Among the things that smart glasses can do for telemedicine are reduce travel time or eliminate it altogether, as well as providing remote communities with healthcare. Medical training can take advantage of smart glasses in a number of ways, including offering students a completely new perspective. Multiple displays can simultaneously display surgery video, which can also be streamed to multiple locations.

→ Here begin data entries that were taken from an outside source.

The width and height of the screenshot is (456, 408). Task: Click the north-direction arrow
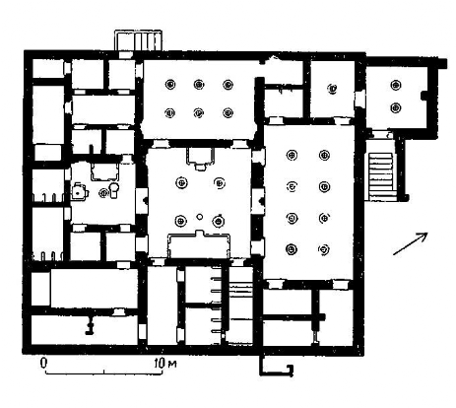(x=411, y=243)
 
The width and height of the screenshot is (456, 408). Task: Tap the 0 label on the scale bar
(x=43, y=363)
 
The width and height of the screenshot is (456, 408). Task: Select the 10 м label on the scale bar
(x=165, y=363)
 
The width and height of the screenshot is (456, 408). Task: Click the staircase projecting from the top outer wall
(x=138, y=40)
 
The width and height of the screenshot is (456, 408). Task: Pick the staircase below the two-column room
(x=381, y=175)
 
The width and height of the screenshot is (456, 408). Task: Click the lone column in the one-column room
(x=333, y=89)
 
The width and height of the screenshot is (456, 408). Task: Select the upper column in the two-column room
(x=396, y=85)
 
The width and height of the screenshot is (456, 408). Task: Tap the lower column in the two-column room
(x=396, y=107)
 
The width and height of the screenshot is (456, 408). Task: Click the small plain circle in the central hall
(x=199, y=217)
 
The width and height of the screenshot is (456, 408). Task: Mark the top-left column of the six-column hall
(x=170, y=85)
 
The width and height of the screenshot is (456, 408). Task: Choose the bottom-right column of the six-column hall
(x=228, y=113)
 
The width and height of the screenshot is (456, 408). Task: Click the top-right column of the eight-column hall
(x=324, y=155)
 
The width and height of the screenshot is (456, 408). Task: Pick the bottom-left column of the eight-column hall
(x=292, y=249)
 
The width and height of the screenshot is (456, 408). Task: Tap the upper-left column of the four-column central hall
(x=181, y=182)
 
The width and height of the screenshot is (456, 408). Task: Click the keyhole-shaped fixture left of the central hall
(x=114, y=190)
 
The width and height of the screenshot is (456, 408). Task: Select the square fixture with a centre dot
(x=79, y=192)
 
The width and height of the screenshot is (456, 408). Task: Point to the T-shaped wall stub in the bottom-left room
(x=89, y=324)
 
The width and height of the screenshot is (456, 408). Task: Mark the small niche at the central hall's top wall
(x=200, y=159)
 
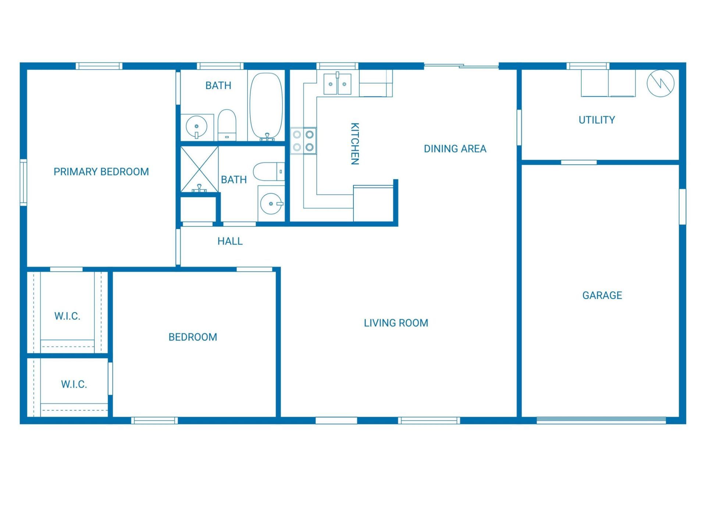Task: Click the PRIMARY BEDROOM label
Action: [x=101, y=172]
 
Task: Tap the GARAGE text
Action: [x=602, y=295]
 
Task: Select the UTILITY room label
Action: [x=596, y=120]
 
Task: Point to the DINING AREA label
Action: [x=455, y=149]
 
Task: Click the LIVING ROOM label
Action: [x=396, y=323]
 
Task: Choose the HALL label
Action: [x=230, y=241]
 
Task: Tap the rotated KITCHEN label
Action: [x=354, y=144]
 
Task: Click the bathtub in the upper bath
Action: [x=266, y=106]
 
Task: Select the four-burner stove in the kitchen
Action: [x=303, y=141]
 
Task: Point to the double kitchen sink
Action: [x=337, y=84]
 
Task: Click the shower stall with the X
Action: [x=199, y=169]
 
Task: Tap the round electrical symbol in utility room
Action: [x=660, y=84]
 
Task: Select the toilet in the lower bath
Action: [x=269, y=172]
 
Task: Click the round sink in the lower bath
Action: [x=271, y=204]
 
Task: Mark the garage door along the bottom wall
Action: [x=601, y=420]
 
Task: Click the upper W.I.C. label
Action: [x=67, y=316]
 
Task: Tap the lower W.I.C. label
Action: [x=74, y=384]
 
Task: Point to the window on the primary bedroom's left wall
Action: [x=23, y=182]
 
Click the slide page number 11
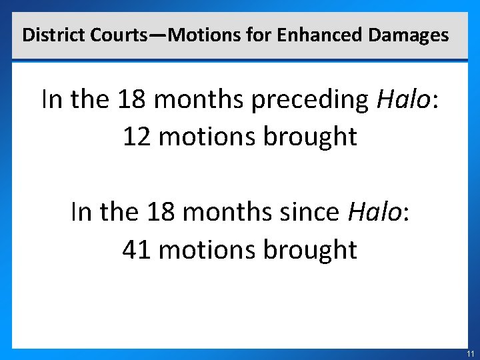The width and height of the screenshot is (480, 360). (x=470, y=353)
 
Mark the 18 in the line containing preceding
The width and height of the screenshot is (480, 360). (x=131, y=100)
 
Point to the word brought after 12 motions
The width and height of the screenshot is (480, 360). (x=310, y=137)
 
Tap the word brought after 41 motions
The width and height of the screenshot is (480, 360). (x=310, y=250)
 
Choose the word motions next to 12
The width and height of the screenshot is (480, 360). (x=207, y=137)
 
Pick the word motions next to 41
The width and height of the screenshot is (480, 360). (x=207, y=250)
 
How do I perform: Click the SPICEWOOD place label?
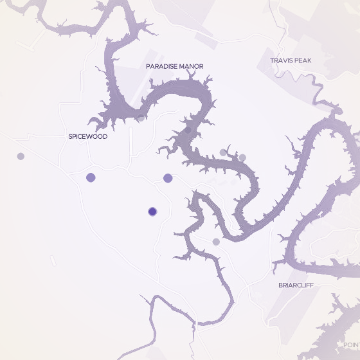pyautogui.click(x=87, y=137)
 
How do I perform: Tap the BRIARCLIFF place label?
pyautogui.click(x=296, y=285)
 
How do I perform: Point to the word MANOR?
pyautogui.click(x=191, y=66)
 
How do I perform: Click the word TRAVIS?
pyautogui.click(x=282, y=60)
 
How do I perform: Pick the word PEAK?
pyautogui.click(x=303, y=60)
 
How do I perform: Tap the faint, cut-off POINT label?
pyautogui.click(x=352, y=345)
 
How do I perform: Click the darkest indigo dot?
pyautogui.click(x=152, y=211)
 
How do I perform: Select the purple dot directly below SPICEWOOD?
pyautogui.click(x=91, y=177)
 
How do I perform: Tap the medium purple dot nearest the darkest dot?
pyautogui.click(x=168, y=178)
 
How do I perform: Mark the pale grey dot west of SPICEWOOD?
pyautogui.click(x=21, y=156)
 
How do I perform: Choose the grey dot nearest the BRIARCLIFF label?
pyautogui.click(x=216, y=242)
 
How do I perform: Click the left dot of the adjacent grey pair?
pyautogui.click(x=223, y=152)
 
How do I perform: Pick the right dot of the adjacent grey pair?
pyautogui.click(x=242, y=158)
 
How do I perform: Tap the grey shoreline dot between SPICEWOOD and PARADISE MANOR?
pyautogui.click(x=141, y=118)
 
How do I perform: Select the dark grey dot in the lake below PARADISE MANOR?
pyautogui.click(x=188, y=129)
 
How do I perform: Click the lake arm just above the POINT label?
pyautogui.click(x=338, y=321)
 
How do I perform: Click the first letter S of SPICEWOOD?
pyautogui.click(x=70, y=137)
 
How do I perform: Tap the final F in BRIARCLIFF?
pyautogui.click(x=312, y=285)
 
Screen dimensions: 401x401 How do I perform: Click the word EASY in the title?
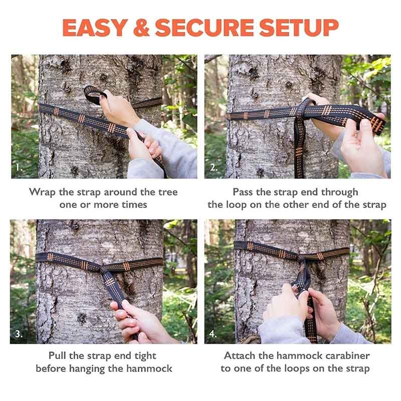[95, 28]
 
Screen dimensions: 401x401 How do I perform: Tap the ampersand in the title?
[141, 28]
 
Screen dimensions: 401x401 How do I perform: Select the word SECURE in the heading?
[205, 28]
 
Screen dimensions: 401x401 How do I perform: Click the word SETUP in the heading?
[299, 28]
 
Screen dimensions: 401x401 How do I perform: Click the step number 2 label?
[214, 167]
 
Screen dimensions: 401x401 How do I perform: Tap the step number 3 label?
[19, 334]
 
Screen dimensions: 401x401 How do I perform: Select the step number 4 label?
[213, 334]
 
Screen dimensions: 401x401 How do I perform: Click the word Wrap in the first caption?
[42, 192]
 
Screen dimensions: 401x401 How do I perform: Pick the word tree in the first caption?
[168, 192]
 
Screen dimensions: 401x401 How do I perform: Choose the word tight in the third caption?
[145, 356]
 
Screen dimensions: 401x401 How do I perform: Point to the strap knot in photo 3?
[104, 270]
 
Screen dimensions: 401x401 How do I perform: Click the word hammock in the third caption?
[149, 368]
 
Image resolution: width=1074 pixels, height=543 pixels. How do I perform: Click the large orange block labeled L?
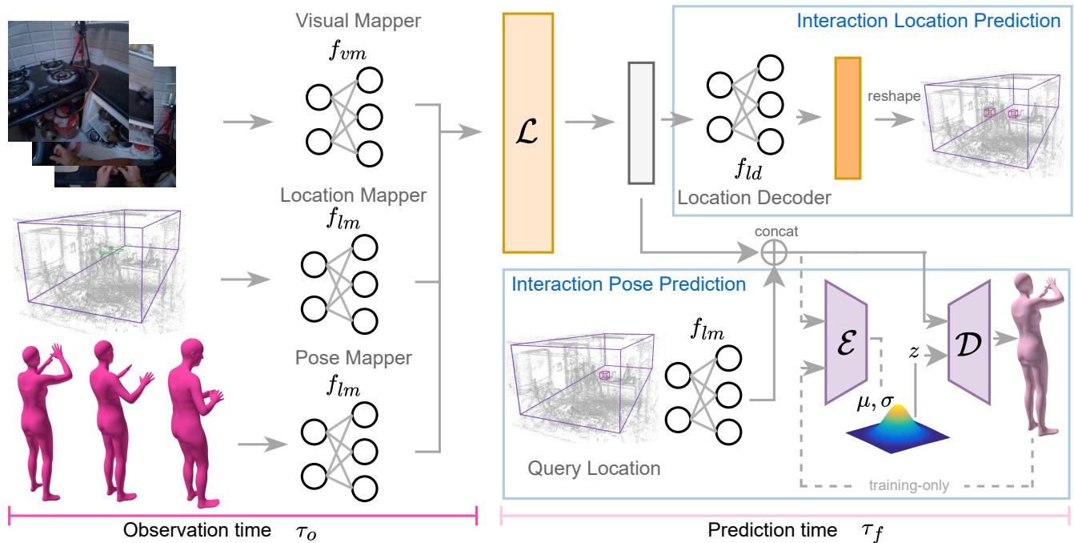527,133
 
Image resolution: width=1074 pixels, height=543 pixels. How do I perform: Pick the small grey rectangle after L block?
642,122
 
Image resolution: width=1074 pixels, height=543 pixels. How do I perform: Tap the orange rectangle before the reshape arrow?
847,118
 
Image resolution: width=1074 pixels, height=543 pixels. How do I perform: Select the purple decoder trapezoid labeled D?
970,330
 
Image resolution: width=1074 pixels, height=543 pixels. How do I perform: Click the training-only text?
913,484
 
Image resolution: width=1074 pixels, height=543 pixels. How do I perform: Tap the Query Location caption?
594,469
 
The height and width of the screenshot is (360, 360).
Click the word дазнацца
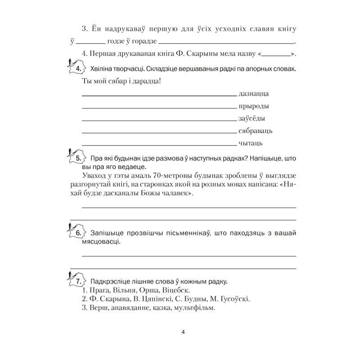click(x=253, y=94)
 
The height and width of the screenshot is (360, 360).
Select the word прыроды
click(x=253, y=107)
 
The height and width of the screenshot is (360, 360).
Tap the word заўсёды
click(x=251, y=119)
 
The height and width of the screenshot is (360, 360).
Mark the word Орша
click(x=152, y=290)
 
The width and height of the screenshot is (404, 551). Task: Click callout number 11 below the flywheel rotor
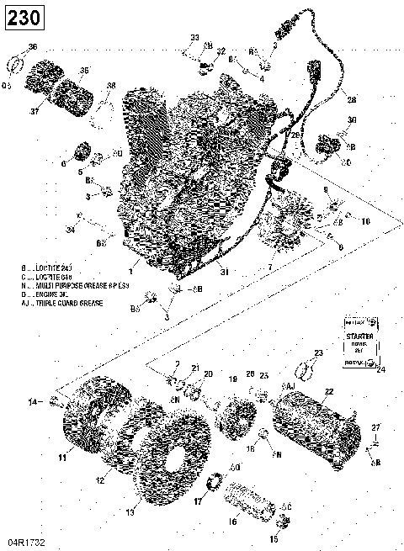coord(62,458)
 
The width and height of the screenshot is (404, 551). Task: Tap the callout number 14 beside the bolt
coord(33,403)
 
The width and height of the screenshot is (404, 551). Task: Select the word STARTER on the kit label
coord(358,336)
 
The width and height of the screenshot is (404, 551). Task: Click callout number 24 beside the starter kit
coord(380,368)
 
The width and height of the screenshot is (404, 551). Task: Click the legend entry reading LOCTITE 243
coord(57,268)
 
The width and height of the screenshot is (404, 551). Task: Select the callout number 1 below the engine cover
coord(130,272)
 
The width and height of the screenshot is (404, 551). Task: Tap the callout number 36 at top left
coord(33,46)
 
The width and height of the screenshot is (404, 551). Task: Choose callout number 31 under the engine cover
coord(224,272)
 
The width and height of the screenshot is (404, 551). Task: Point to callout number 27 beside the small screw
coord(377,428)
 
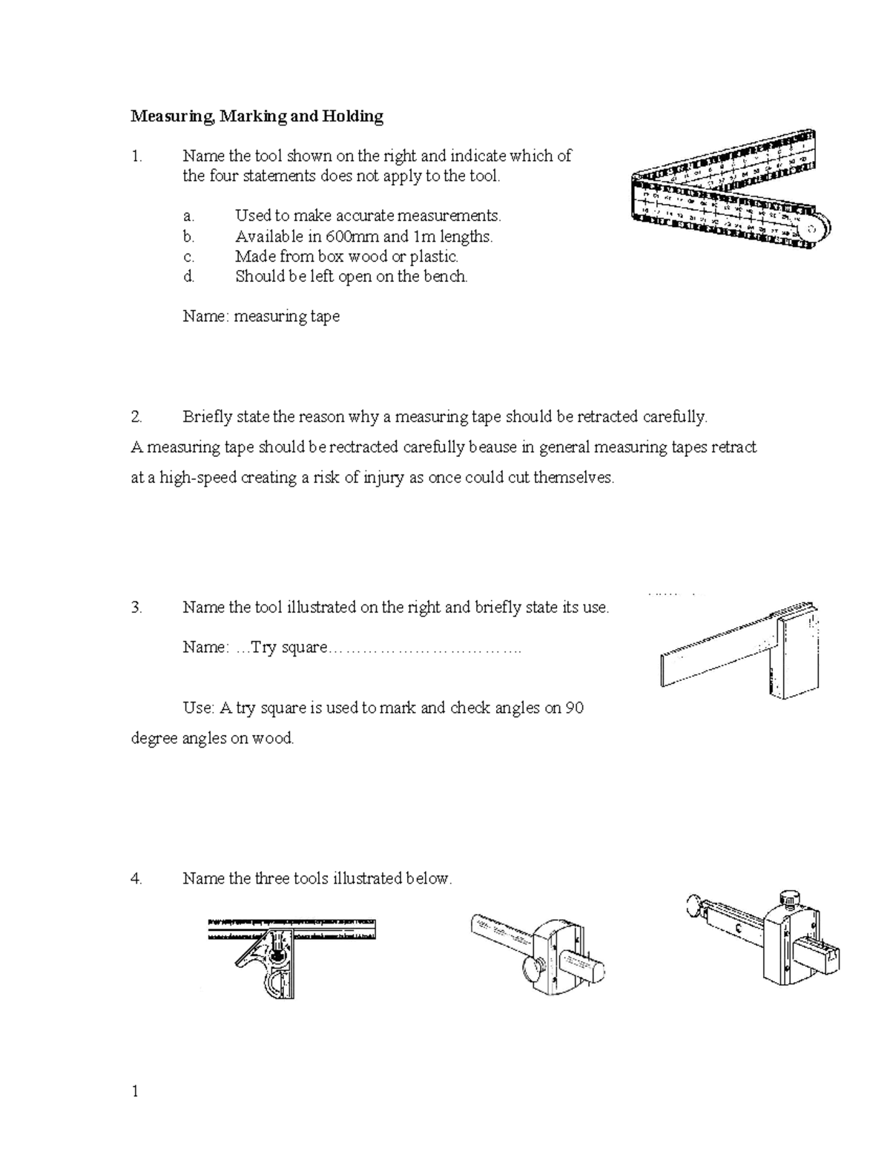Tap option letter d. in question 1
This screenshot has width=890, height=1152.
(x=189, y=277)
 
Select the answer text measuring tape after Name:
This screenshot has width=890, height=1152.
(x=287, y=317)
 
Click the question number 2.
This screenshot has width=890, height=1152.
(x=136, y=417)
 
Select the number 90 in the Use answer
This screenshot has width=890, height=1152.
(x=574, y=708)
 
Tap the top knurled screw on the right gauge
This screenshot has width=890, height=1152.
(x=788, y=898)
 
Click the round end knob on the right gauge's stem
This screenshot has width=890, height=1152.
(x=695, y=904)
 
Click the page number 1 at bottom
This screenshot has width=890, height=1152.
(x=135, y=1091)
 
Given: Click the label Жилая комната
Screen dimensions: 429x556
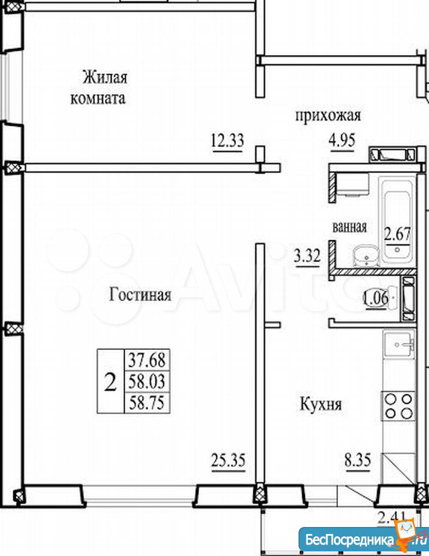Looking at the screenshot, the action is point(99,87).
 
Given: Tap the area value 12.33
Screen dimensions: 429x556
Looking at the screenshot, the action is point(227,140).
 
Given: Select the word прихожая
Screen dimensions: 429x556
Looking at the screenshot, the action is point(328,116).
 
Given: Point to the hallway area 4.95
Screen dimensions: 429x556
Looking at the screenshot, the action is point(342,140).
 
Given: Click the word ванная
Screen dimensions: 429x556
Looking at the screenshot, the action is point(350,226).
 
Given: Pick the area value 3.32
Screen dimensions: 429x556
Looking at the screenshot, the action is point(307,255).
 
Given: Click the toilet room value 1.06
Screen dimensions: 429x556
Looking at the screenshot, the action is point(376,298).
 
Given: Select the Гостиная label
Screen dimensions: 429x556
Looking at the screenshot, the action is point(140,294).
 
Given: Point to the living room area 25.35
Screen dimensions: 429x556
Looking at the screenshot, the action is point(228,461).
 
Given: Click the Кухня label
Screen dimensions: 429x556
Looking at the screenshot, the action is point(321,404).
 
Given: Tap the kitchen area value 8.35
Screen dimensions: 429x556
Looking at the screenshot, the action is point(358,460).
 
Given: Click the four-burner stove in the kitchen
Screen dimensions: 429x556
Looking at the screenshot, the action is point(398,406).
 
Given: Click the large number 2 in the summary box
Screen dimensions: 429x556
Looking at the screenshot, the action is point(110,382).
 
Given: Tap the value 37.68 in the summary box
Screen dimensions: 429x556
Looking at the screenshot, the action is point(147,360).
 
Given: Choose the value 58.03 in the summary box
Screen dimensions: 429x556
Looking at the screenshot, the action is point(147,382).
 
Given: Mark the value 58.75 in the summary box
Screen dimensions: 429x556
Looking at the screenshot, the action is point(147,403).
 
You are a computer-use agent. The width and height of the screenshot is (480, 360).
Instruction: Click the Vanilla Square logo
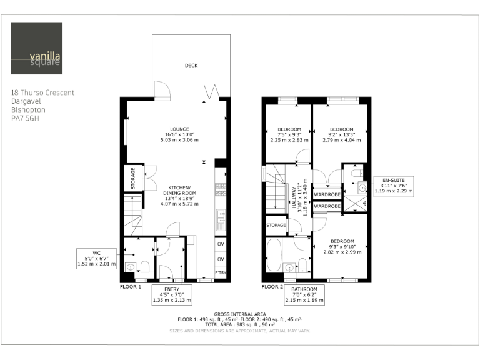point(37,48)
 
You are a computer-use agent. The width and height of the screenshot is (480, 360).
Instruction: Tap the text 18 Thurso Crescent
point(42,92)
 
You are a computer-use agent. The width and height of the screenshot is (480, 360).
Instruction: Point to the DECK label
point(191,66)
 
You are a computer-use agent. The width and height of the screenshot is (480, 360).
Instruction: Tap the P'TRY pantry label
point(221,274)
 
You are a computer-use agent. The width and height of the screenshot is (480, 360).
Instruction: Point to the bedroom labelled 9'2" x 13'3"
point(341,134)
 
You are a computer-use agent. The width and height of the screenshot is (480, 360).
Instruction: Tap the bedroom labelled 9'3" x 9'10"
point(342,247)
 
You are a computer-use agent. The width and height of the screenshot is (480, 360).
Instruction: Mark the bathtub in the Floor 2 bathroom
point(273,254)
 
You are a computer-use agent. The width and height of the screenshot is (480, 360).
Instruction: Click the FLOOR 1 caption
point(131,286)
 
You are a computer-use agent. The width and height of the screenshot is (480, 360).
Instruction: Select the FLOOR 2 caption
point(272,286)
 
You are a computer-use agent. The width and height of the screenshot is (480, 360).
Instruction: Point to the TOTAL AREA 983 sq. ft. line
point(240,324)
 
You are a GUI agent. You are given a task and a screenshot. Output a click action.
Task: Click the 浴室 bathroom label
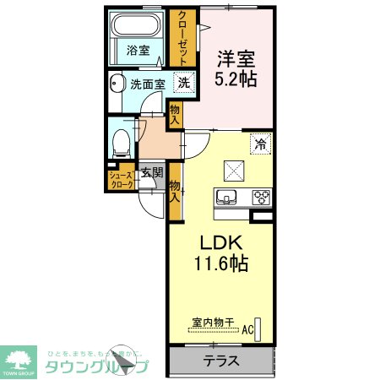pyautogui.click(x=138, y=51)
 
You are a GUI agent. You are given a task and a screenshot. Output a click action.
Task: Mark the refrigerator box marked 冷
pyautogui.click(x=260, y=144)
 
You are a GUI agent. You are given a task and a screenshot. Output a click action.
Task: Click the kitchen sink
pyautogui.click(x=226, y=198)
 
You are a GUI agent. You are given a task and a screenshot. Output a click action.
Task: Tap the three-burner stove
pyautogui.click(x=260, y=198)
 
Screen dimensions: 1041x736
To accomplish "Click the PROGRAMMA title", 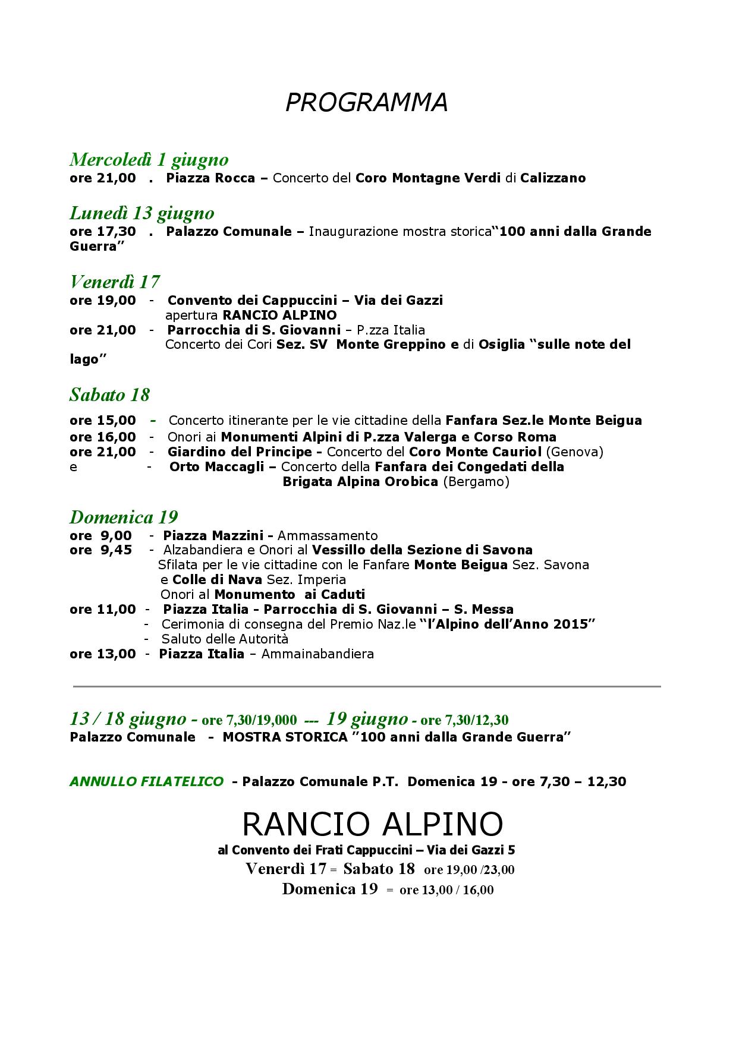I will click(x=366, y=103).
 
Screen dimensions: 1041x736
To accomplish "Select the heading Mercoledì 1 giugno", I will click(x=149, y=160).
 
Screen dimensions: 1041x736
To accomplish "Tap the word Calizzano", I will click(x=553, y=178).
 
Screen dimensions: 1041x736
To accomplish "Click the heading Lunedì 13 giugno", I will click(x=141, y=213).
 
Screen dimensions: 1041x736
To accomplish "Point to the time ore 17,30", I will click(x=102, y=231).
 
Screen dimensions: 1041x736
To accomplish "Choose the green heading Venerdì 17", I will click(x=114, y=281).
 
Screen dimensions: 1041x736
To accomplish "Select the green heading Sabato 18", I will click(x=109, y=395).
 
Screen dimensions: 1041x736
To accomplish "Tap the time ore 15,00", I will click(x=102, y=421).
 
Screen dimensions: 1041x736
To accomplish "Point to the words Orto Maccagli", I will click(x=216, y=467).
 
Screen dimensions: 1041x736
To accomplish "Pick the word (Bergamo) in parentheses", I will click(x=476, y=482).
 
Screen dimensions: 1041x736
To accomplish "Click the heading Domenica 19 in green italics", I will click(x=124, y=517).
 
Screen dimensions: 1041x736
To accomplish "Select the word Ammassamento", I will click(x=328, y=536).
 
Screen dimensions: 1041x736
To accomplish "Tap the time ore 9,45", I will click(x=101, y=550).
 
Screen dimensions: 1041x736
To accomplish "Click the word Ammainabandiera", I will click(x=317, y=654).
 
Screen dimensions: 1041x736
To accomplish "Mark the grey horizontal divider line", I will click(x=366, y=687).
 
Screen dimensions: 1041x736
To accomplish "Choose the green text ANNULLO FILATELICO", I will click(x=146, y=782).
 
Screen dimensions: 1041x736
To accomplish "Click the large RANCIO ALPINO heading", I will click(x=373, y=824).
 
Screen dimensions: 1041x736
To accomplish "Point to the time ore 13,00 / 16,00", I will click(x=446, y=890).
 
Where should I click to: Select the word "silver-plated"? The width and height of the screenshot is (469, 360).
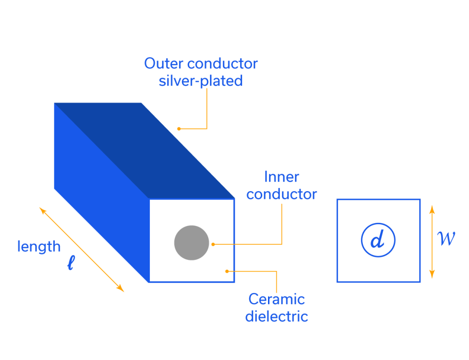click(201, 81)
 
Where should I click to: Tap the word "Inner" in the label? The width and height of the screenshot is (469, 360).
click(281, 177)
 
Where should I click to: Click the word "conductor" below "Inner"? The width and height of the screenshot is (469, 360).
click(281, 194)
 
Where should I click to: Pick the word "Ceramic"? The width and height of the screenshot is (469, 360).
click(276, 299)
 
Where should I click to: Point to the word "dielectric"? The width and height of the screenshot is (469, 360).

Patients may be provided with care with smart glasses by nurses or physician assistants if they are onsite or offsite or connected with nearby doctors. The smart glasses will allow doctors to monitor patients remotely, including ultrasounds, without needing to be in the patient's room. Wirelessly connected monitoring devices can also be used to collect data. It is relatively simple to relay the data directly to the smart glasses display.




Are smart glasses capable of improving healthcare?


The use of virtual reality (VR) and augmented reality (AR) for training has several benefits, especially for distance learners. With the pandemic, virtual classrooms are becoming more advanced, alongside extended reality (XR), which makes training healthcare providers more immersive.


Using smart glasses to improve diagnoses is also becoming more common. You can consult a colleague thousands of miles away or use glasses to receive clinical data via artificial intelligence from a consultant thousands of miles away."


Increasingly, AR glasses are used for telemedicine applications to readily access electronic medical records. Health wearables may have a role to play in capturing and providing vital medical data.


Health care and wearable technology: how do they relate?


The use of wearable technology can benefit healthcare professionals in a number of different ways.


  • By wearing smart glasses, doctors can capture and store patient data hands-free. This will eliminate the need to enter data manually.

  • Telemedicine reduces wait times for patients and lowers the risk for healthcare providers by providing assessments and prescriptions remotely.

  • With automatic data recording, you waste less time converting physical files into EMR-compliant format.

  • Diagnostic accuracy and speed can be increased significantly with second opinions - from colleagues or artificial intelligence algorithms.

  • In-depth training can be provided with AR glasses even when it is not possible for the staff to attend in person.

  • Healthcare professionals can record and live-stream key medical procedures with connected AR devices for later training or assessment using connected AR devices.